I did go and beat together readdir support now, where a lot more of this
work is going on in the interpreter than in the VM code...

one 'slight' issue that popped up was that the interface I am using (in
native land) has no analogue of seekdir/telldir, but quickly enough I had
the idea that 'readdir' would keep count of how many directory entries it
had seen, and seekdir would basically just do a rewinddir followed by N
readdir calls (thus meaning no need to go bother with all of the costs of
going and adding this concept to the lower end APIs...).

involved in the process was a rather severe rewrite of the native-land
file-IO code (mostly changing the method of interfacing the interpreter with
my VFS), ...

the header I am using (came from MinGW, also PD), also includes _WDIR,
_wreaddir, ... (apparently for unicode versions), and I am not sure if I
should bother implementing them.

technically, in my case the 'ASCII' versions are using UTF-8 (actually, it
is the 'Modified UTF-8' scheme from the JVM, which is sort of the de-facto
charset in my codebase), so the main issue would be to add code for doing
string conversions to this library.

however, if I were to do this, I would likely have to address pdpclib's lack
of 'wstring.h' (AKA: go and find some "nice" way to address adding in C99
functionality), ...

the original author expressed doubts about adding C99 functionality (I guess
because it could interfere with simplicity and usability on more
minimalistic systems), and I would personally like to avoid an unecassary
fork, however, I would like to avoid needing a separate DLL for this (AKA: I
would like it if all the core C runtime stuff was in the same DLL), ...

oh well, other details:
for some not easily understood reason, using a linear search is currently
faster for address-mapping resolution than a binary search.

my guess is that with (currently) only about 5 mappings (the EXE, the
pdpclib and vxcore DLLs, the stack, and the heap), the overhead of the
binary search is higher than that of just a plain 'for' loop.
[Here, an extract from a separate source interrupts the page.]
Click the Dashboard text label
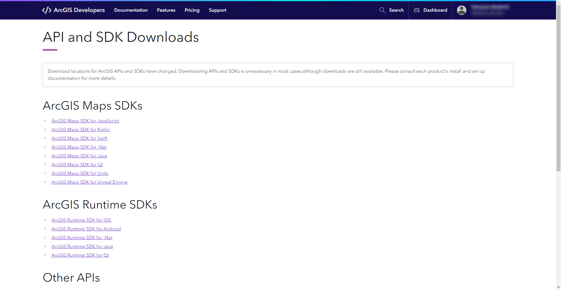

actually, I think it is because the linear loop in this case will find the
item in an average of 2.5 steps, whereas the binary search would take 3
steps + a final adjustment.

I added partial address randomization (currently for heap and stack), but
was having difficulty with randomizing the EXE and DLL's (I would get a VM
GPF...).

I realize now that I had not verified that the EXE was not
relocation-stripped, and in this case the relocations are necessary to
properly re-base the PE/COFF image (I guess I could add a check and test,
and if this is the case maybe look into telling the linker to produce
relocatable EXE's...).

I may also need to look into "minimum alignment" issues (for tests, I was
keeping a 16-byte alignment). I am not sure if any code can "reasonably"
depend on the exact alignment of its load address though ("I'm so totally
going to GPF if my global array is not 4KiB aligned..."), so maybe it is ok
for now.

just checked, yep.

it now verifies that the image has relocs before randomizing the address,
and this makes the thing work. granted, in this case, the EXE is not
randomized, but DLL's seem to work ok...

basically, this is a simplistic version, where it mostly just jitters things
in 16-byte steps, with a max of 256 steps, meaning a 4KiB overhead per
structure (loaded DLL, stack, heap-segment, ...). this should be small
enough to be ignorable (an 0.4% heap overhead, ...).

or such...

From: Rod Pemberton on 12 Nov 2009 00:02

"BGB / cr88192" <cr88192(a)hotmail.com> wrote in message
news:hdf0kv$d18$1(a)news.albasani.net...
>
> I did go and beat together readdir support now

Already? Young dude, you are fast...

> however, if I were to do this, I would likely have to address pdpclib's
lack
> of 'wstring.h' (AKA: go and find some "nice" way to address adding in C99
> functionality), ...

I'm not sure about wstring.h, but I'm sure I posted the link a few times for
Doug Gwyn's "Instant C9x":
http://www.lysator.liu.se/c/q8/index.html

> the original author expressed doubts about adding C99 functionality (I
guess
> because it could interfere with simplicity and usability on more
> minimalistic systems),

PDPCLIB? That could be one issue. Another issue might be size. Size is
why Paul Edwards (kerravon) said they are using PDPCLIB for GCCMVS project
instead of GLIBC. Sigh. That's one more thing I still need to do: setup an
MVS380 environment so I can test some of my code with EBCDIC...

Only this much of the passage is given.